A government-backed website, Changeinuzbekistan.com, details how Mirziyoyev has addressed “longstanding civil and human rights issues head on”.
International observers acknowledge progress in some areas. Women’s participation in parliament has increased. And the ILO has confirmed the end of systematic child and forced labour in the cotton industry, although it noted that some people have still been threatened with the loss of privileges or rights if they do not pick cotton.
But observers still highlight curbs on free speech. According to Marc Behrendt, director for Europe and Eurasia programmes at Freedom House in Washington, while media freedom is “demonstrably better” than under Karimov, it has fallen backward during the pandemic due to government sensitivity over criticism of its handling of the crisis.
His organisation scores Uzbekistan zero out of four for free and independent media.
Human Rights Watch says journalists can face harassment and detention, and that bloggers critical of the authorities can face particular problems.
Nafosat Olloshkurova, who writes under the name Shabnam Olloshkurova, organised demonstrations against corruption and unjust imprisonment. But, in 2019, she was arrested and sentenced to administrative detention, before being put into a psychiatric hospital, prompting calls from organisations such as Amnesty International for her release. She was released later that year.
Olloshkurova told the FT that she was tortured during her detention and in hospital she was “forced to take various pills and injections”, without being informed what they were. She left Uzbekistan last year and now lives in Ukraine but says she is “still in a difficult situation” because of her lack of rights in the country.

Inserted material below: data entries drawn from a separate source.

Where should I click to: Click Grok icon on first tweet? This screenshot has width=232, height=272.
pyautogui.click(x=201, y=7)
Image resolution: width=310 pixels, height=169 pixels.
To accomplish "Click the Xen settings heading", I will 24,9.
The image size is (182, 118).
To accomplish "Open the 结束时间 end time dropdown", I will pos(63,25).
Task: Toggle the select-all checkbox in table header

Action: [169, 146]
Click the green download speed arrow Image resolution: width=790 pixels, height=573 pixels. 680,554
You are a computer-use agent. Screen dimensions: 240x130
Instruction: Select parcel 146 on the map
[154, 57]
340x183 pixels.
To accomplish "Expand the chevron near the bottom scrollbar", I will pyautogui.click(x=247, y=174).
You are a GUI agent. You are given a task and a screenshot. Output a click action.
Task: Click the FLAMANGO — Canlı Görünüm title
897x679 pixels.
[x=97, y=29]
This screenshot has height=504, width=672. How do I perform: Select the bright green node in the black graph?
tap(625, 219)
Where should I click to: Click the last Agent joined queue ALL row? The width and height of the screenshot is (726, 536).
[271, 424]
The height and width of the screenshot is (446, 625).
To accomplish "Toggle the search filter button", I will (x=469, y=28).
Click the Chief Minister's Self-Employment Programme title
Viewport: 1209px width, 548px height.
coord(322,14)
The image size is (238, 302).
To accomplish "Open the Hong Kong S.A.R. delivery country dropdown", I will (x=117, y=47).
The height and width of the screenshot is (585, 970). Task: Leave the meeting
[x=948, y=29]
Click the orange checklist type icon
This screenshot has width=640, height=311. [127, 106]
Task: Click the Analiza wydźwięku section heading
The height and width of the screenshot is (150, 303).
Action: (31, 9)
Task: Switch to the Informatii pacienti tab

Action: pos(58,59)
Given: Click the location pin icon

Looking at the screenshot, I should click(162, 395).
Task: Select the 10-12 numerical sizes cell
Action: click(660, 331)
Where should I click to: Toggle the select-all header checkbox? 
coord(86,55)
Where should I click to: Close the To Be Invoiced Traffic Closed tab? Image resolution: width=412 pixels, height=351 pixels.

Blogger Miraziz Bazarov, who has been critical of the president, this year suffered a violent attack by unknown assailants after publicly defending LGBT+ rights. After release from hospital, Bazarov — whose case has been highlighted by Human Rights Watch — was placed under house arrest following a search of his apartment, according to his lawyer, Sergey Mayorov.
“There is no freedom of speech in Uzbekistan,” Mayorov told the FT.